Chapter 23

Aubrey

The clock above the cafe door ticks away, a relentless reminder of the time slipping through my fingers. Each passing minute ratchets up the tension coiling in my stomach, an uneasy dance between nervousness and anticipation. I can’t help but steal glances at King Soren and his son, Max, as I deliver steaming cups of coffee to other patrons.

“Everything alright, Brielle?” Marianne asks, her brow furrowed with concern. I force a smile, my hand trembling ever so slightly as I set down a plate.
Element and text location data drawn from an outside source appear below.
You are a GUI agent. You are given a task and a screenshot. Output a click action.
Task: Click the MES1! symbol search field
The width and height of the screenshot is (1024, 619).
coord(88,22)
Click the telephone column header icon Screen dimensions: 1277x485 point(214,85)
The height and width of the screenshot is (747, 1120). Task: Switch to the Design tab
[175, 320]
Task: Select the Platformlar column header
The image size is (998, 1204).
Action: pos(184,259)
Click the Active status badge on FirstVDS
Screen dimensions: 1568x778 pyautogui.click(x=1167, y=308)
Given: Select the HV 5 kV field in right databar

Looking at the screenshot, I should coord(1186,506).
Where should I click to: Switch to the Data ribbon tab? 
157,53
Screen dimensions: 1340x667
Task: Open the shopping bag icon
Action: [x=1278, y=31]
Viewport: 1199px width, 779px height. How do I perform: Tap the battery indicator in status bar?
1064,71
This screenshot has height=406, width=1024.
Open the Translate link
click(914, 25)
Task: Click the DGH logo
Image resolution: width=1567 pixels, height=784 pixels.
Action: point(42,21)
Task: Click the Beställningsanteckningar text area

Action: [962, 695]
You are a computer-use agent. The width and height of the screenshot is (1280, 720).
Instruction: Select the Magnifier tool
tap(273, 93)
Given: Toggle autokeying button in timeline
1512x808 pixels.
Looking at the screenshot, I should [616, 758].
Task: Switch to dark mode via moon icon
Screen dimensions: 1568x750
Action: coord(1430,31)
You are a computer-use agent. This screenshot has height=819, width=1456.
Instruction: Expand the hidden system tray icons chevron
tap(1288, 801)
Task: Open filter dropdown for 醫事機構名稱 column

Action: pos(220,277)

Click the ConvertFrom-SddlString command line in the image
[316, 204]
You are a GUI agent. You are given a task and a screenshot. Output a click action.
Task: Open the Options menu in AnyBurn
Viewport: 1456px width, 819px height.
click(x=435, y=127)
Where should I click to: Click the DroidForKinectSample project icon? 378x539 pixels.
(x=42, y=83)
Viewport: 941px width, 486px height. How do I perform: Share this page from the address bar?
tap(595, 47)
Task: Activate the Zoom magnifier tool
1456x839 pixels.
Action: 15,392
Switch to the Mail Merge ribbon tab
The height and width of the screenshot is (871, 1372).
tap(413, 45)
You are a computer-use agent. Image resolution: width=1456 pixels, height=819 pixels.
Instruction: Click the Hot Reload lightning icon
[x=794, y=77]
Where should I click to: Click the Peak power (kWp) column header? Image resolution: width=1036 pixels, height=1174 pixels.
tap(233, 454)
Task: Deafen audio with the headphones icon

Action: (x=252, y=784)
“Yeah, just… ready for the day to be over,” I admit, my gaze flickering back to the regal figures occupying a corner booth. The sight of King Soren, so powerful yet tender with his child, sends a shiver down my spine—an intoxicating blend of fear and attraction that I’m not sure what to do with.

The café’s usual hum of chatter fades to a dull roar as my pulse quickens. I can sense King Soren’s eyes on me, heavy with an intensity that belies the casual setting. With every passing second, my skin prickles with awareness, and I find myself fumbling slightly with the coffee cups, my nervousness mirrored in the clatter of porcelain.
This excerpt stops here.